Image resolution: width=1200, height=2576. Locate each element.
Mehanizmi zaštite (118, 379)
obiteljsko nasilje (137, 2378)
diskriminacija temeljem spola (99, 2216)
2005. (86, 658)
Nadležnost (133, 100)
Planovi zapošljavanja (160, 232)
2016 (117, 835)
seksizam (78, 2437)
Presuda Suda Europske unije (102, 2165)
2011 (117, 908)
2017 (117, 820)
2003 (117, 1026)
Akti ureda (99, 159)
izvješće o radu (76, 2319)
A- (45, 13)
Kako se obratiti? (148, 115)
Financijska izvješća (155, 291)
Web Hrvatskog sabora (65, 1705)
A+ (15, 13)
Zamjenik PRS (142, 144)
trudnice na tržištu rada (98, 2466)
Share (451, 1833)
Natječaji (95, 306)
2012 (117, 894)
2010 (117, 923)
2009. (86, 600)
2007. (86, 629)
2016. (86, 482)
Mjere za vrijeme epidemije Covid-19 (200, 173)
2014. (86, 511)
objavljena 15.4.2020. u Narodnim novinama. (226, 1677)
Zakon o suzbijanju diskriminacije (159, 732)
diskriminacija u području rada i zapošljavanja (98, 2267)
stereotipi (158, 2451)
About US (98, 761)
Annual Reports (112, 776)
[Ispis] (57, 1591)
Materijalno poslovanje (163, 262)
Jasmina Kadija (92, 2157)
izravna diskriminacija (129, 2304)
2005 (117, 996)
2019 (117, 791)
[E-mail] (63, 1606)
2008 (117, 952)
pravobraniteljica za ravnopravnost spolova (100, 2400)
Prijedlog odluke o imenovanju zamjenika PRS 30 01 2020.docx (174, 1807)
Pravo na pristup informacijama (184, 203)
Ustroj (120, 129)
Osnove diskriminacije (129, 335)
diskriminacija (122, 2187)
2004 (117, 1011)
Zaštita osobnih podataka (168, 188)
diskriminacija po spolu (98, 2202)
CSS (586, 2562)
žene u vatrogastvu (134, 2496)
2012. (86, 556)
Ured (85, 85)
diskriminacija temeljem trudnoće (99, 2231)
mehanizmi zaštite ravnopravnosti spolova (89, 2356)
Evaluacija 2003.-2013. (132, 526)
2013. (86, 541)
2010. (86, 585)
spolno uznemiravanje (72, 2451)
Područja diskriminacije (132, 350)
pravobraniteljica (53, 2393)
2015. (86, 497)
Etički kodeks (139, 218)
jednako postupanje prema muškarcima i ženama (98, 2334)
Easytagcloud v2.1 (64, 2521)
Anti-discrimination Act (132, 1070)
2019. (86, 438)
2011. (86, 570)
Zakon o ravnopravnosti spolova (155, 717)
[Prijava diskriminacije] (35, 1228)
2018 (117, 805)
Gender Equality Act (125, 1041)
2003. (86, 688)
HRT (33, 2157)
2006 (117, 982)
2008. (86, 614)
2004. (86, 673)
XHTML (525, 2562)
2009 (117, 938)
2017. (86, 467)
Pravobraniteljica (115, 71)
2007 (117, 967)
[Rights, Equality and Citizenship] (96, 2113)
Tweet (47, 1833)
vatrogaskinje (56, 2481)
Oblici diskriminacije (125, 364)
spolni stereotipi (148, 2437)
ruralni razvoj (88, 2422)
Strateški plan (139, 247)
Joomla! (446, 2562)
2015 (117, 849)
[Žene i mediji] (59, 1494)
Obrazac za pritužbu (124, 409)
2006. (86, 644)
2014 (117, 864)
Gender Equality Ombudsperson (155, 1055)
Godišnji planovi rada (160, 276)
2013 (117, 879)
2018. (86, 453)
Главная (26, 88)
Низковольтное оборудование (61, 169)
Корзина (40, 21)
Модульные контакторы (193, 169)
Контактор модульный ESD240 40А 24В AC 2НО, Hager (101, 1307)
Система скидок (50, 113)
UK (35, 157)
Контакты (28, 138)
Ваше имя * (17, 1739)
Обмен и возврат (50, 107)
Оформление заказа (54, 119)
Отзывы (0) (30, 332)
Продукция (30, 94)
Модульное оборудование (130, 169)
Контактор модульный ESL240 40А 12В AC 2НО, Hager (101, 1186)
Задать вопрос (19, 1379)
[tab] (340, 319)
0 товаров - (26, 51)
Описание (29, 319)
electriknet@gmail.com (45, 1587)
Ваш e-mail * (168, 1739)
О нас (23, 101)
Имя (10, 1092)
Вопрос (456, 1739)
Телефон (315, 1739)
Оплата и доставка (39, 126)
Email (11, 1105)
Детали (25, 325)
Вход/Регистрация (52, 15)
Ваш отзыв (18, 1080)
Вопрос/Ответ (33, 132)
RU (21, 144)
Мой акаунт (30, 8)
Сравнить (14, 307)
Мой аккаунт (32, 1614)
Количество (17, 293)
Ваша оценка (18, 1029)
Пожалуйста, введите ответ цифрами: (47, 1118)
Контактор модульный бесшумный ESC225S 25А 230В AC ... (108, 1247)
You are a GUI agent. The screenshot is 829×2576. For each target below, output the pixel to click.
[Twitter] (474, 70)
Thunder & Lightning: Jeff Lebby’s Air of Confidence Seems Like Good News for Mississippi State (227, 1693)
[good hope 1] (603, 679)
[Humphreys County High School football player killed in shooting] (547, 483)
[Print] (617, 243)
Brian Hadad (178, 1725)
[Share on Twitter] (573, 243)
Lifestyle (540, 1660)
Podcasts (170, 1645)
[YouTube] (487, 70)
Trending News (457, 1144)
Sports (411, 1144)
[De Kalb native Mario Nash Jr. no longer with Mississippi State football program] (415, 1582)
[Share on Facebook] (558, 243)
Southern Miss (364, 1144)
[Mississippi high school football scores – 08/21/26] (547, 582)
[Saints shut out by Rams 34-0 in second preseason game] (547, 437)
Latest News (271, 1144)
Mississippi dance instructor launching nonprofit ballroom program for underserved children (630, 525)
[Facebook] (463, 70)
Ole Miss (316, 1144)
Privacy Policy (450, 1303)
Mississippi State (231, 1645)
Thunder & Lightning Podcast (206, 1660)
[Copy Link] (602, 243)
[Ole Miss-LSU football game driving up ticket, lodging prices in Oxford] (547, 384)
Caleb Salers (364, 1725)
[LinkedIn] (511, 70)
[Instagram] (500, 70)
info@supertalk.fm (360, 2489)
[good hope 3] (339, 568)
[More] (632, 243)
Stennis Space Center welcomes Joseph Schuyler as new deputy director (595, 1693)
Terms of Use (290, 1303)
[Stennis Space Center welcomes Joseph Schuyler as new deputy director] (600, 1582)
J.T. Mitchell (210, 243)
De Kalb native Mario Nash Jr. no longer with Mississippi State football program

YOUR OBJECTIVE: Would you copy out exactly the lines above that start at the one containing "pravobraniteljica za ravnopravnost" and end at the one containing "2015. (86, 497)", inclusive?

SOLVED EXERCISE:
pravobraniteljica za ravnopravnost spolova (100, 2400)
Prijedlog odluke o imenovanju zamjenika PRS 30 01 2020.docx (174, 1807)
Pravo na pristup informacijama (184, 203)
Ustroj (120, 129)
Osnove diskriminacije (129, 335)
diskriminacija (122, 2187)
2004 (117, 1011)
Zaštita osobnih podataka (168, 188)
diskriminacija po spolu (98, 2202)
CSS (586, 2562)
žene u vatrogastvu (134, 2496)
2012. (86, 556)
Ured (85, 85)
diskriminacija temeljem trudnoće (99, 2231)
mehanizmi zaštite ravnopravnosti spolova (89, 2356)
Evaluacija 2003.-2013. (132, 526)
2013. (86, 541)
2010. (86, 585)
spolno uznemiravanje (72, 2451)
Područja diskriminacije (132, 350)
pravobraniteljica (53, 2393)
2015. (86, 497)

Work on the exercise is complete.